Diagnose and fix network problems yourself

Networking

A recent and typical case of Linux network failure was the friend who rang up to say his "network had stopped". As error reports go, this is on a par with the classic Apollo 13 line "Houston, we've had a problem", though a little less life-threatening. Luckily, Linux has a goodly collection of network tools to help us figure out exactly what had gone wrong. (To eliminate any stress-inducing suspense, let me reveal that we eventually discovered that he had been disconnected by his ISP as a result of forgetting to renew his subscription.)

So, follow along with us now as we review some of the network diagnostic tools in Linux and see how to use them to get answers to the question "what's wrong with my network?"

The most important thing, when you're trouble-shooting something, is to have some idea how it's supposed to work in the first place. Does your machine have a static IP address, and if so, what should it be? Does it use DHCP, and if so, where is the DHCP server, and what range of IP addresses is it expected to allocate? Do you have a broadband modem directly connected to your machine, or do you have a separate broadband router to which you connect via ethernet or wireless?

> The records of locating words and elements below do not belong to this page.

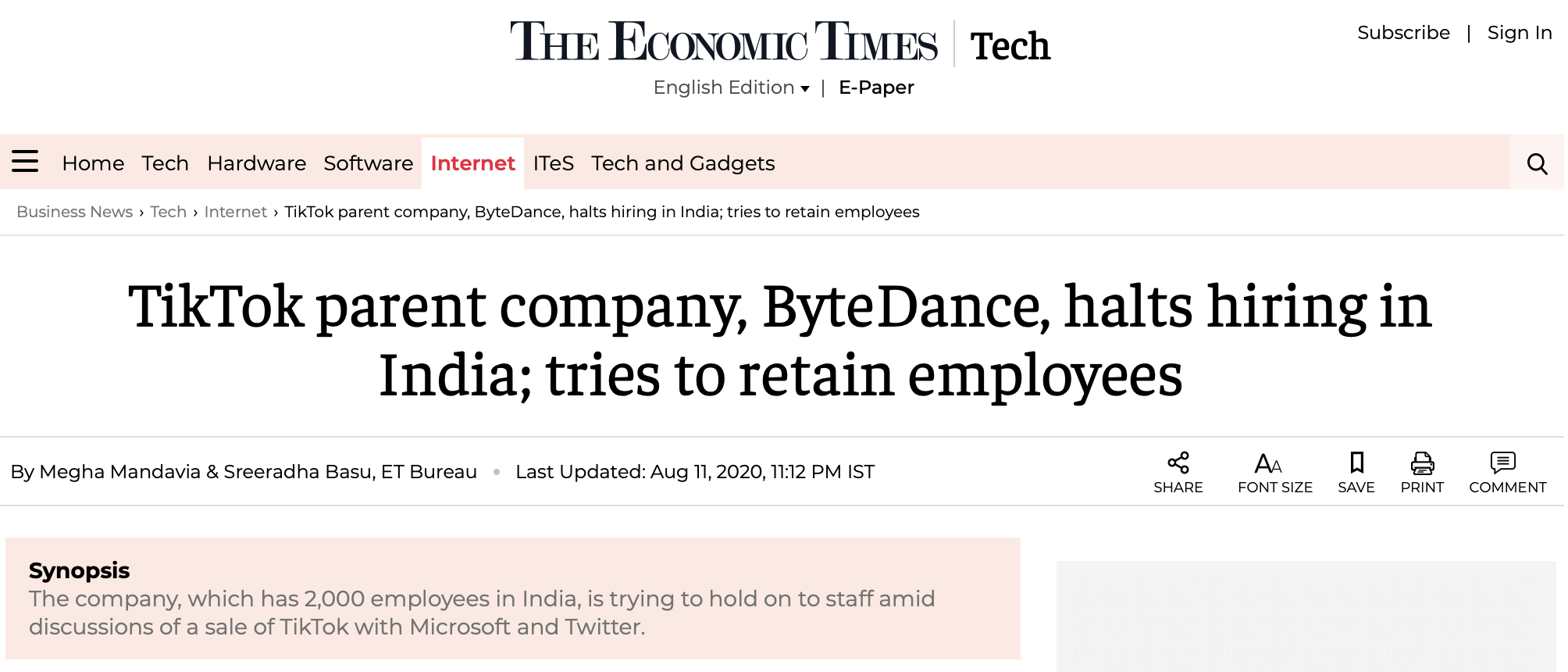
Task: Print the article using printer icon
Action: (x=1422, y=463)
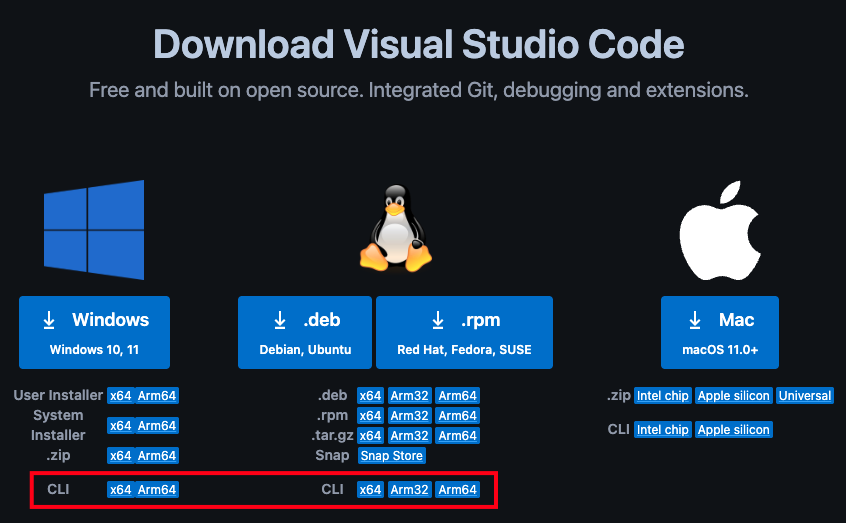This screenshot has width=846, height=523.
Task: Select Mac CLI Apple silicon link
Action: click(x=734, y=430)
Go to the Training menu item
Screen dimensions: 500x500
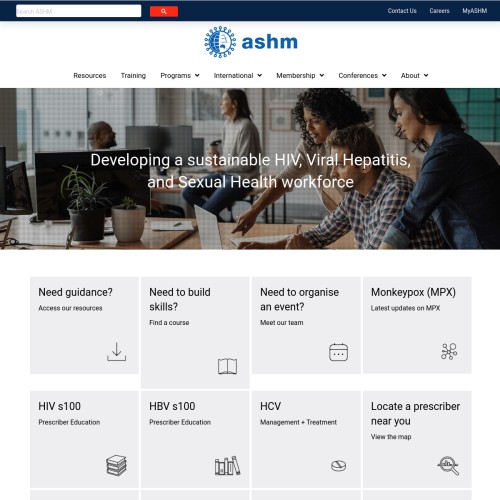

Our methodology in this tutorial is to take a "bottom up" approach. We start by checking the really low-level stuff first, then gradually work our way up to higher levels. The sequence of tests we'll perform is summarised (approximately) in Figure 1, below. This is a good, systematic approach for network connections that have never worked. On the other hand, if it was working fine yesterday, it's generally faster to start at the top and work your way down.

Figure 1: summary of the testing sequence.

Figure 1: summary of the testing sequence.

Can Linux find your network card?

In this instance, the first question to ask is: "Is Linux seeing your network interfaces?" You may be able to answer this by looking through the boot-time messages from the kernel using the command dmesg:

# dmesg | grep eth 
e1000: eth0: e1000_probe: Intel(R) PRO/1000 Network Connection 
e1000: eth1: e1000_probe: Intel(R) PRO/1000 Network Connection 
e1000: eth0: e1000_watchdog: NIC Link is Up 10 Mbps Half Duplex 

Alternatively, try listing the devices on the bus with lspci:

# lspci | grep Ethernet 
01:01.0 Ethernet controller: Intel Corporation 82547EI
02:01.0 Ethernet controller: Intel Corporation 82540EM

Failure at this stage suggests faulty or unsupported hardware.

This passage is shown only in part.